This post was originally published at http://meandmyrandombrain.wordpress.com/2012/04/30/dear-i-wish-i-didnt-have-aspergers/ and is reprinted here with permission from the author.
Dear I Wish I Didn’t Have Asperger’s
Freedom, freedom in being, in knowing, in becoming, in fully embracing who you are. I spent 30 years wondering what was wrong with me I couldn’t make friends, didn’t know how to communicate with others, was just plain weird, clumsy, and just spent the days reading, dreaming, and working.
And then I heard the word Autism at work, these kids I was working with that could read but didn’t talk had this thing called Autism. Interesting…. I was young the internet was not yet in its full glory yet so I went to my favorite place the reference section of the library, World Book Encyclopedia (it was my favorite because of the slick, shiny pages. yet so much information.) I found out what Autism was and who Leo Kanner and Hans Asperger were. Wow. Then to the DSM-III-R and I met the criteria for Asperger’s . Huh? Now what? I am a college graduate so I guess in reality other than socially it hasn’t affected me except for not having friends and having these strange stereotypical behaviors, and of course being young for my age, it has already been determined that I have ADHD. So I am a bit of a spaz. So off I go I have an answer now.

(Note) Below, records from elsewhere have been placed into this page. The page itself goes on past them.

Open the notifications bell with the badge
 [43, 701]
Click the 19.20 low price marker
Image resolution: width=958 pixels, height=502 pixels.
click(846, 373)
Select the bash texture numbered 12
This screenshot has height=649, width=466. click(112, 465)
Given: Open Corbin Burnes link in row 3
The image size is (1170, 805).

I start wishing there was another person I could meet with this thing called Asperger’s but instead I read every book I can get my hands on until finally I get a computer. I have never been so happy it was 1994 and I am on the internet, email and I can finally communicate what has been bottled inside for so long, little did I know these keys would open me up to a whole new world of being able to say what was in my head without having to think first. I wish I could explain it to everyone what happens when I sit at a computer. It is like water rushing into a dry desert. Apparently there are thoughts and words I never knew I had and when I type there they are in a way that never happens when I have to talk, as if another person is living inside me all this time. I will never be without a computer, smart phone or tablet again. But as usual I am getting tangential here.

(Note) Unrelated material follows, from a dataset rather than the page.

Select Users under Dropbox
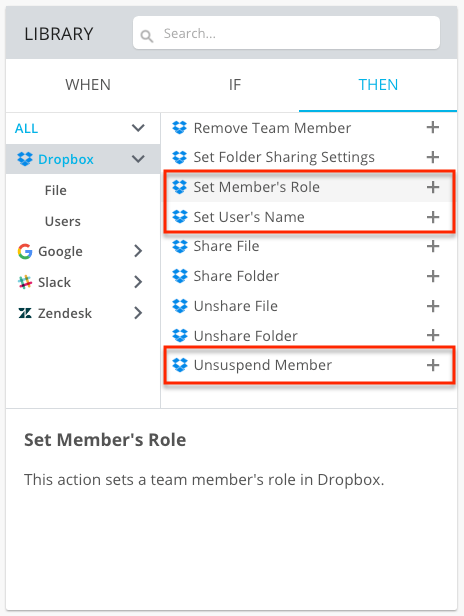Screen dimensions: 464x616 pos(62,222)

I want to say that since I discovered the internet I have found so many people that I can connect with, so many people that are like minded as if I really am an alien who has been searching for my home planet and my planet is WWW. something-somewhere-glad-Ifound-you.com it has been a freeing experience to know I am not alone in the journey with any of the labels society, doctors, teachers, shrinks or even myself have put on me. Bottom line I am me like it or not some do, some don’t, some will, some won’t but there is always someone somewhere in the world on this thing called the internet that I can find willing to communicate and sometimes even to be my friend and I take great pleasure in knowing that despite my social issues in real life when you strip away all the face to face stuff, the internet allows relationships to happen on a deeper level without worries about outward appearances. So if you are out there feeling alone you can look for a fellow alien on the web and certainly you too shall find a fellow traveler.